Failure modes observed in practice :

  • Drift between dossier and PDF : Tracks 5 + 6 dossiers each pulled the data from PG manually, with mild variance in column selection — inconsistent across dossiers, future operators couldn't reproduce.
  • PDF disposability : the FTF report PDF lives in results/ (gitignored) on the operator's machine ; if the operator's machine is wiped OR the run is purged from MLflow, the analysis can't be cross-checked.
  • Verdict ambiguity : Track 5 + Track 6 used "ABANDONED" with strong negative effect sizes ; Track 9 had weaker insignificant results — the difference between ABANDON / KEEP_AVAILABLE wasn't documented.
  • OP closure lag : without an explicit checklist, Story status In testingClosed with a structured comment was inconsistent across closures (drift from ADR-76 SSoT contract).
  • Cross-Track lessons table : F1 plan §6 outcomes table updates were ad-hoc ; closing the Story without updating the table broke the project-state surface that future Story-pickers rely on.

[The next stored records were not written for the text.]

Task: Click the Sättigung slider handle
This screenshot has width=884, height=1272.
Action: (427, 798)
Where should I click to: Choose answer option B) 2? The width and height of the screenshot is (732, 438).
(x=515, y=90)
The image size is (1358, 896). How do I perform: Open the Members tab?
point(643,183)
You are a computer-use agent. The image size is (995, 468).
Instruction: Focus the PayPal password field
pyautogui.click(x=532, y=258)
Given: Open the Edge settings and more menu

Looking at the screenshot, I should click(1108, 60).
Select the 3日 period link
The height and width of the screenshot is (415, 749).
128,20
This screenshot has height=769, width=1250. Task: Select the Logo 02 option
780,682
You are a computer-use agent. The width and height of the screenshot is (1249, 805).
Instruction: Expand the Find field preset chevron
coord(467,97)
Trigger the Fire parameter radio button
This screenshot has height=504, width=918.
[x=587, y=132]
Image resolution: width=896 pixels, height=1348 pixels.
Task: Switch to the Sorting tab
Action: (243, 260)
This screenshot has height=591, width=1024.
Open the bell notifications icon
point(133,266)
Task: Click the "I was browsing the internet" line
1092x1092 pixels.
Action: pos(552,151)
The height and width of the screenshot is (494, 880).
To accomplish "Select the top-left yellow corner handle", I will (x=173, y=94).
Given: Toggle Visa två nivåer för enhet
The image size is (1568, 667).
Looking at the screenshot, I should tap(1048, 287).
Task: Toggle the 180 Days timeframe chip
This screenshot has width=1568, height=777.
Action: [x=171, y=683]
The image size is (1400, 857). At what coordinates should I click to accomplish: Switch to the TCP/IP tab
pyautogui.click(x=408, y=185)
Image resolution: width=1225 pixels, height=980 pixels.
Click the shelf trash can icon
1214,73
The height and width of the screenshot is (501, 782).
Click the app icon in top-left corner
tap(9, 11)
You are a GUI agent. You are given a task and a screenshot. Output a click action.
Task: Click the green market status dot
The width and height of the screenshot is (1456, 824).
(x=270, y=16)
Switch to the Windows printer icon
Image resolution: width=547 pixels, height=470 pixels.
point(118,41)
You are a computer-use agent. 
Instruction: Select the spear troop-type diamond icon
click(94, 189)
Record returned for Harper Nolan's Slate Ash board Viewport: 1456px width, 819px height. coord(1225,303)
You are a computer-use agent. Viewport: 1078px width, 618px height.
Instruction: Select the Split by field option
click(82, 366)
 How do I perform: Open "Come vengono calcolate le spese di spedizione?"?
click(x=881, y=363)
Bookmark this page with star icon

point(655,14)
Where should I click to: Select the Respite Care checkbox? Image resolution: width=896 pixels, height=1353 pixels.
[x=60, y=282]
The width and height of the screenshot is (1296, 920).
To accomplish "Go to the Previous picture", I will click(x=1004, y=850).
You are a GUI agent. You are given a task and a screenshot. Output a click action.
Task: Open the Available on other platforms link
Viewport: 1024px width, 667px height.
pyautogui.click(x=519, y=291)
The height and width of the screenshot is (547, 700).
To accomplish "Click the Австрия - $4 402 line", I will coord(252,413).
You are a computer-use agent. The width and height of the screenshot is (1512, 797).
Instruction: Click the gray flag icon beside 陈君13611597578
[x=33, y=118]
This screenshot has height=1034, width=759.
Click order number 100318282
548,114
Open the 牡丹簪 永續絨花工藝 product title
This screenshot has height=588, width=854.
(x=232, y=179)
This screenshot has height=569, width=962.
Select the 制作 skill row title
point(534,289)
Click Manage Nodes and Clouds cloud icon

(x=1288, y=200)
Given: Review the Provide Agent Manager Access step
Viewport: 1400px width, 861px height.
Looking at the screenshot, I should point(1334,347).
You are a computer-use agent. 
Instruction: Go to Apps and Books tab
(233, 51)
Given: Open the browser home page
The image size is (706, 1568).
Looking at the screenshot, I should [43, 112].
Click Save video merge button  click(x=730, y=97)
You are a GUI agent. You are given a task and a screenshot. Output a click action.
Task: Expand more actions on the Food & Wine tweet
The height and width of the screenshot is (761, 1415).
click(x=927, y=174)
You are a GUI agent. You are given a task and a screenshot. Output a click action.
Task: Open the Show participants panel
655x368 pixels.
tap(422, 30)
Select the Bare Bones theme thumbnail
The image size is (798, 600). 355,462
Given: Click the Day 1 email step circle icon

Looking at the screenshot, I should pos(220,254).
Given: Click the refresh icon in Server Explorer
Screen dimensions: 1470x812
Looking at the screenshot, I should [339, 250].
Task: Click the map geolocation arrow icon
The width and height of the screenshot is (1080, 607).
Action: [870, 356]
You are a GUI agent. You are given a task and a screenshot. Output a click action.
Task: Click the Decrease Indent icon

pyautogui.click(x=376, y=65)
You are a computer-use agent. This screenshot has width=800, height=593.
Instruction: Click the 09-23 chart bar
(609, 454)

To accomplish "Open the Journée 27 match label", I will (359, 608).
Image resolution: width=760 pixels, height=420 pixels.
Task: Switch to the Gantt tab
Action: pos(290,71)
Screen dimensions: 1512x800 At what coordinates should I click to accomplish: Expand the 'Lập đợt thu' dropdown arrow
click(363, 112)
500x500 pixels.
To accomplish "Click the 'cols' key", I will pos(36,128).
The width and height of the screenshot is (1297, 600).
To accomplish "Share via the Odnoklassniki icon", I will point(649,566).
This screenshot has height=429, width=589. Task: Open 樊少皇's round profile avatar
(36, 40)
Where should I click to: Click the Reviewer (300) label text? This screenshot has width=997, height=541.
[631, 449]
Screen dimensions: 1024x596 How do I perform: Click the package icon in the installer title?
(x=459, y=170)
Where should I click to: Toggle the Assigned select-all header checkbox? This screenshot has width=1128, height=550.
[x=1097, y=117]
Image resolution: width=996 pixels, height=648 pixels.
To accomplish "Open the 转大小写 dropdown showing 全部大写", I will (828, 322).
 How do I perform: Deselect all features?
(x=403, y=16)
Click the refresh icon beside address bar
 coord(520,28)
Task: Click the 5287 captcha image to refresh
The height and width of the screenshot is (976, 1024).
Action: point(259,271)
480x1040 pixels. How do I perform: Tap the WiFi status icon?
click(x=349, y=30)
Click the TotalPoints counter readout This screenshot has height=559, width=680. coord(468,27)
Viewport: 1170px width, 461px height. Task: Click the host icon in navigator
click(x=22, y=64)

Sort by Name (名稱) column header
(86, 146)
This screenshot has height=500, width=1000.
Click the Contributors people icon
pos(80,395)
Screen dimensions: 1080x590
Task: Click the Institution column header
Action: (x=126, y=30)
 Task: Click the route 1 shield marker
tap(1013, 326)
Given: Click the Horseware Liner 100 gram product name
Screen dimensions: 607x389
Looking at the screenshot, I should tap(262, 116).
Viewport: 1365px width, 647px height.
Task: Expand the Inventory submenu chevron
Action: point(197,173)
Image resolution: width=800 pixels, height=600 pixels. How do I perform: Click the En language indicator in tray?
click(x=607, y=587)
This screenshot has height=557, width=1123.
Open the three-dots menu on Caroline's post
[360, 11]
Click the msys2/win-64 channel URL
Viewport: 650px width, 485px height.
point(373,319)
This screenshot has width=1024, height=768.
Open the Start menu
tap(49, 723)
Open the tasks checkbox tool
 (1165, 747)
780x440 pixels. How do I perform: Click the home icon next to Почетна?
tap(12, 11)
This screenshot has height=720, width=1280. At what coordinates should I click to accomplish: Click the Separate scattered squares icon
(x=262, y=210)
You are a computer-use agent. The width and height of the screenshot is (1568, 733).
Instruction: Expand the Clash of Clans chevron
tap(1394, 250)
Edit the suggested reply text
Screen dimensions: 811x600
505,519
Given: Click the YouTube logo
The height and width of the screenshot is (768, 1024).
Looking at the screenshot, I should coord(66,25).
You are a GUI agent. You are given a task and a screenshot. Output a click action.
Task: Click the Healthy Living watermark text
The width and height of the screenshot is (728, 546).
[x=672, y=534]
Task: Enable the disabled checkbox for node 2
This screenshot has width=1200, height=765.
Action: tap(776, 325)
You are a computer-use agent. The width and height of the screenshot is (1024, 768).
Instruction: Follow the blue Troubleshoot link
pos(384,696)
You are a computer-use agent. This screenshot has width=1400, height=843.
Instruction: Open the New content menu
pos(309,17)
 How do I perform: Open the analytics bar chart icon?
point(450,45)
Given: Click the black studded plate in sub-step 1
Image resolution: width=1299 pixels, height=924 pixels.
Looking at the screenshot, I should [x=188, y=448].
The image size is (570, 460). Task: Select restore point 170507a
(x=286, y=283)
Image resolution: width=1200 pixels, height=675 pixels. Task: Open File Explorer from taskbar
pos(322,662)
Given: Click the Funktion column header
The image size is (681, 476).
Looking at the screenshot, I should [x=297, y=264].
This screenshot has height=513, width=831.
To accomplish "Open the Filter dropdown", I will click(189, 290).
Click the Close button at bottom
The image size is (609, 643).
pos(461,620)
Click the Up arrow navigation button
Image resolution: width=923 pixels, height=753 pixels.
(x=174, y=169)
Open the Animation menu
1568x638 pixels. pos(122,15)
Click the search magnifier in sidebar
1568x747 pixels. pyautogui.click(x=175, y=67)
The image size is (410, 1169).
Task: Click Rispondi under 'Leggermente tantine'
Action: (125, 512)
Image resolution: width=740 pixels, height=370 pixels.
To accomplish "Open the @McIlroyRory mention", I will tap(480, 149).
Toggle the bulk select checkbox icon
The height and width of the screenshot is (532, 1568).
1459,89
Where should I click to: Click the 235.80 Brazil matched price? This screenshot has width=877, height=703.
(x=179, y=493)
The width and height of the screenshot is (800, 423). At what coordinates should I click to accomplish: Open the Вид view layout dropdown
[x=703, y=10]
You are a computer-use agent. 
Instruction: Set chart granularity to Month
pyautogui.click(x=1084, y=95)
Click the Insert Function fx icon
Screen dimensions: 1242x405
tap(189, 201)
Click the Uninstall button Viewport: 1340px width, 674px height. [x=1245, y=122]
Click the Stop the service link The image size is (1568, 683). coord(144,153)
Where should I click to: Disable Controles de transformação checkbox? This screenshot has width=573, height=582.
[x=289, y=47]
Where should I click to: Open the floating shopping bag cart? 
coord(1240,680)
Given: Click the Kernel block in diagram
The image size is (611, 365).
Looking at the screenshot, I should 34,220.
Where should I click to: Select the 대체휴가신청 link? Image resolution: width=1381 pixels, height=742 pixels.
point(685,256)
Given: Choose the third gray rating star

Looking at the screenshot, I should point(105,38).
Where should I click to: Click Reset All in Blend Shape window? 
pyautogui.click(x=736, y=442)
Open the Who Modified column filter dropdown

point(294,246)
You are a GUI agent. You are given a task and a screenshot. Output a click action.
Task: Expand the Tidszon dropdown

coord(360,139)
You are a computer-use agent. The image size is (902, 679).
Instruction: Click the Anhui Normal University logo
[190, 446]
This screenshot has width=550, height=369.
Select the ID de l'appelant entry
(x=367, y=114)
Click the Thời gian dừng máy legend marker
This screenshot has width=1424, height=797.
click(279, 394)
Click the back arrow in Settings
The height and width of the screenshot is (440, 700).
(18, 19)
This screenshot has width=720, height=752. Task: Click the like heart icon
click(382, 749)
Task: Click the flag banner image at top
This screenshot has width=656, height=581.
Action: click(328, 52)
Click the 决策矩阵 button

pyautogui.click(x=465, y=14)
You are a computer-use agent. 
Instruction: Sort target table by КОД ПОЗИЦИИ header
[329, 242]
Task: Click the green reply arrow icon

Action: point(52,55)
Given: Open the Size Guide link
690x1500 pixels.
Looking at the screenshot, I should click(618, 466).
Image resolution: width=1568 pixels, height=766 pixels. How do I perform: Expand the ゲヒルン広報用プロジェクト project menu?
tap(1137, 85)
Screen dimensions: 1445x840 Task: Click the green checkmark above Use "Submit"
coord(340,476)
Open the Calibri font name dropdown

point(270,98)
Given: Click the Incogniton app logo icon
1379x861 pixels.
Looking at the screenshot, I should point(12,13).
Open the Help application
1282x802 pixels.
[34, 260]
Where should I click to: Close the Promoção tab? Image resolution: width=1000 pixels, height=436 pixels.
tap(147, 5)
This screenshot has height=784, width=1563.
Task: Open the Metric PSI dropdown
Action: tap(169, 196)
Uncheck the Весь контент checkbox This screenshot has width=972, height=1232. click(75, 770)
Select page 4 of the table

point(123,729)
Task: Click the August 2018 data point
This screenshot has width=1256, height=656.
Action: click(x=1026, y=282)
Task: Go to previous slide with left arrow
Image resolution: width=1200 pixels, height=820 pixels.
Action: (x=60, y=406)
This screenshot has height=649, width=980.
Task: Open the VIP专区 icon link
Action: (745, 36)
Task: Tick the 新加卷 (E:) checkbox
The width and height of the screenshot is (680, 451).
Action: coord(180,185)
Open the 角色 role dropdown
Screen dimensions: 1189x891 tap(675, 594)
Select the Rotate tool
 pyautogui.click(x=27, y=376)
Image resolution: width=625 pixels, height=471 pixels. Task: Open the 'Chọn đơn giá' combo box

This ADR codifies the workflow as invariants the operator + AI both follow so the next closure is mechanical.

Decision

Every FTF-sweep-driven Story closure follows the canonical 8-step workflow below, with mandatory artefacts at each step. The workflow is enforced by the sign-off checklist at the bottom of every results dossier (template + invariant I7).

Canonical 8-step workflow

Step Output Owner Artefact
1. Sweep launch run_id (ftf_<YYYYMMDD>_<HHMMSS>_<short_hash>_<strategy>) operator Airflow DAG run ; Console UI entry ; PG row in finetune_runs
2. Sweep completion 125 rows in finetune_results (5 × 5 × 5 standard protocol) ; 0 errors autonomous Console UI status completed ; PDF report generated
3. PDF retrieval Local PDF copy operator Console "Download PDF" button → documentation/missions/<mission>/reports/ftf_report_<run_id>.pdf (committed per I3)
4. Analysis dossier Results markdown filled in from PDF tables operator + AI documentation/missions/<mission>/<YYYY-MM-DD>-track<N>-<slug>-results.md (template per I2)
5. Verdict LOCK / KEEP_AVAILABLE / ABANDON per the decision tree (I5) operator dossier §11 (or equivalent) ; rationale referenced per gate
6. F1 plan update Outcomes table row + cross-track lesson (if applicable) operator + AI documentation/F1_BUY_BOOST_PLAN.md §6 outcomes block + tracking table §10
7. OP Story closure Story status In testingClosed ; structured comment with run_id + dossier link + verdict operator OP wp UI (per ADR-69 + ADR-76)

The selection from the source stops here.